Kidney Research and Clinical Practice (Jun 2012)
Clinical Factors Associated With Serum Copper Concentration In Patients On Hemodialysis
Abstract
It is well known that renal insufficiency influences trace element metabolism. In particular, patients treated with hemodialysis (HD) are at higher risk for both deficiency and excess of trace elements. However, derangements of serum trace element levels reported by previous studies were sometimes inconsistent. In addition, harmful effects by trace element derangements seem quite unclear. In this cross-sectional study, we examined clinical factors associated with serum copper levels in patients treated with HD for more than or equal to 6 months. In 49 patients (male : female =29 : 20, age 71 ± 10 years, HD duration 84 ± 71 months), the mean value of serum copper was 93.8 ± 16.2 μg/dL. In univariate analysis, there were no significant correlation between serum copper levels and patient’s age, sex, HD duration, the presence of diabetes mellitus, serum albumin levels, and body mass index.

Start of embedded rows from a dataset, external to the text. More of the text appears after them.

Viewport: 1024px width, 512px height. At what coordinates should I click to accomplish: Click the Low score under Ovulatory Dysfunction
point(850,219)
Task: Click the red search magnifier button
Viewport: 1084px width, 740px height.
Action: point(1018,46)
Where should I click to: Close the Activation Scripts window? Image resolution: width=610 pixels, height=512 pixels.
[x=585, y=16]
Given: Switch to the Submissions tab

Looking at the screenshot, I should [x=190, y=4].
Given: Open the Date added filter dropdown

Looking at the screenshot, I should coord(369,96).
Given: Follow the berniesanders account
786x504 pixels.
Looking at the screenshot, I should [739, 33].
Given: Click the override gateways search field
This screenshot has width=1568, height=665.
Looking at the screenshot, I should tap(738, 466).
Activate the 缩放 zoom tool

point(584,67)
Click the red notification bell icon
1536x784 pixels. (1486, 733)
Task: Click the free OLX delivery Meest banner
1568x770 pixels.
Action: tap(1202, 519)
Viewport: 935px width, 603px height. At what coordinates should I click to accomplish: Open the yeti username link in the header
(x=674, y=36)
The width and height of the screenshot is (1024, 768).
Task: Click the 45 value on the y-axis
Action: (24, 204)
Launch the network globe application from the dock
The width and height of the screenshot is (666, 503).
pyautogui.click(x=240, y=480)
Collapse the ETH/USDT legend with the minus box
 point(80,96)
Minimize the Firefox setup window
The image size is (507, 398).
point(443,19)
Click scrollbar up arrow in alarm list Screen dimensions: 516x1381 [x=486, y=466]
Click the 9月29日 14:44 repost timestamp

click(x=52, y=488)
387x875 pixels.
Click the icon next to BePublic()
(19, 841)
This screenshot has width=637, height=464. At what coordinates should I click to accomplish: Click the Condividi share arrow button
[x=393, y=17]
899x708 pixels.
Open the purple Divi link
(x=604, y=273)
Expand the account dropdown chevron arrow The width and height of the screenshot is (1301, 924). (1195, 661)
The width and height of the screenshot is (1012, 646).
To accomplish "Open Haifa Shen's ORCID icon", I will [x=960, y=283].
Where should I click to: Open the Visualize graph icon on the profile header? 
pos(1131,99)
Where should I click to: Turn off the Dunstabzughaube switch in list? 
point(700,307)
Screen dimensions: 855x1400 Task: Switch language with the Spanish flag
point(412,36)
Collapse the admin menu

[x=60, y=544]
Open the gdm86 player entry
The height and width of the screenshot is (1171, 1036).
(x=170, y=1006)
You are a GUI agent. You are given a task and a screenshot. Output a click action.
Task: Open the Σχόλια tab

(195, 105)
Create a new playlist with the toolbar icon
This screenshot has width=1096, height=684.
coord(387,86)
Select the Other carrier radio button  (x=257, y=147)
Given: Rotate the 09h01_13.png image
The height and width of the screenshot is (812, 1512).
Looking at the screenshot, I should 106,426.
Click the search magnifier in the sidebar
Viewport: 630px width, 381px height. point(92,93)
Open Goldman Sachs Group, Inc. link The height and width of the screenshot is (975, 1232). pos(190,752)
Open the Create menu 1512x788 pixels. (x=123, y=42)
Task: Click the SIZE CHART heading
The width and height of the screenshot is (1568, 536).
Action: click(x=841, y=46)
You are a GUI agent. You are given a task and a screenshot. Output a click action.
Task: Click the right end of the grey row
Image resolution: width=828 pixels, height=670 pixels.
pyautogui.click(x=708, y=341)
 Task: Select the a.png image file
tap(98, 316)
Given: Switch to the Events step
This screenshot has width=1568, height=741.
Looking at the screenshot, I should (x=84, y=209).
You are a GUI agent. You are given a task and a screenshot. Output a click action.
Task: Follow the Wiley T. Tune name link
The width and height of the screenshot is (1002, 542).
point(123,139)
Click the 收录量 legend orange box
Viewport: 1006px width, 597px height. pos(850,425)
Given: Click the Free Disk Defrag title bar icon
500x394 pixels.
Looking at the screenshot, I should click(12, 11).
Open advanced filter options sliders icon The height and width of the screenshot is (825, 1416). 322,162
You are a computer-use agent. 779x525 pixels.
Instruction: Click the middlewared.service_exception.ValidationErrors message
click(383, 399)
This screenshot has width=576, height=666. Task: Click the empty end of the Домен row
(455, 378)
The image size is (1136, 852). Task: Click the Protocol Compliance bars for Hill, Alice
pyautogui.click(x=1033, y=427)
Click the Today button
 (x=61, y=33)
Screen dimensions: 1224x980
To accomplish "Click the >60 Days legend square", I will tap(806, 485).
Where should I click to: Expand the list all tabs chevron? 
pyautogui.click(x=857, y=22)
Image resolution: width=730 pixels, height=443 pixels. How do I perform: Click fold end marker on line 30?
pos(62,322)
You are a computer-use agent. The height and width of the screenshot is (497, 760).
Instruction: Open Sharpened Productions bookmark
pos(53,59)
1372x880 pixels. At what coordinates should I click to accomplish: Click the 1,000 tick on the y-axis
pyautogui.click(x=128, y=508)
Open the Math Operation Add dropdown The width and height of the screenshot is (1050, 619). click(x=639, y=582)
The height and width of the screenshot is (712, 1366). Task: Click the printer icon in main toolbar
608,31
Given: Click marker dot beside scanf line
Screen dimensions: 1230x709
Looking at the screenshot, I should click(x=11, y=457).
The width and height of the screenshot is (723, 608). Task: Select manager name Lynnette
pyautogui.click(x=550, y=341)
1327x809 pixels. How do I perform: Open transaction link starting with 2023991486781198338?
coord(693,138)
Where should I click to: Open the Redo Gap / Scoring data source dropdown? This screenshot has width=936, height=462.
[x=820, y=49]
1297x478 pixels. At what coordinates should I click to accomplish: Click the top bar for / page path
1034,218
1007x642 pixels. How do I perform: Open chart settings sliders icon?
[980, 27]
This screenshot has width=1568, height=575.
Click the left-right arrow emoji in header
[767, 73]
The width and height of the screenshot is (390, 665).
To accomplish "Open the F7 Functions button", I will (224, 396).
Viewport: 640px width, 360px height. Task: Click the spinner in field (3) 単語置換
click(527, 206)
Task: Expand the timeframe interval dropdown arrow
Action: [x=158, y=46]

Serum copper levels significantly correlated with serum levels of high-sensitivity C-reactive protein (hs-CRP; r=0.474, P=0.001) and malondialdehyde-low-density lipoprotein (r=0.371, P=0.009). It was notable that serum copper levels tended to be lower in those treated with higher dose of sevelamer hydrochloride (r=−0.255, P=0.07). In multivariate analysis, hs-CRP remained to be an independent determinant of serum copper levels. We showed significant association of serum copper levels with inflammation and oxidative stress in HD patients. Further studies are required to investigate whether sevelamer may improve serum copper levels, inflammation, and oxidative stress.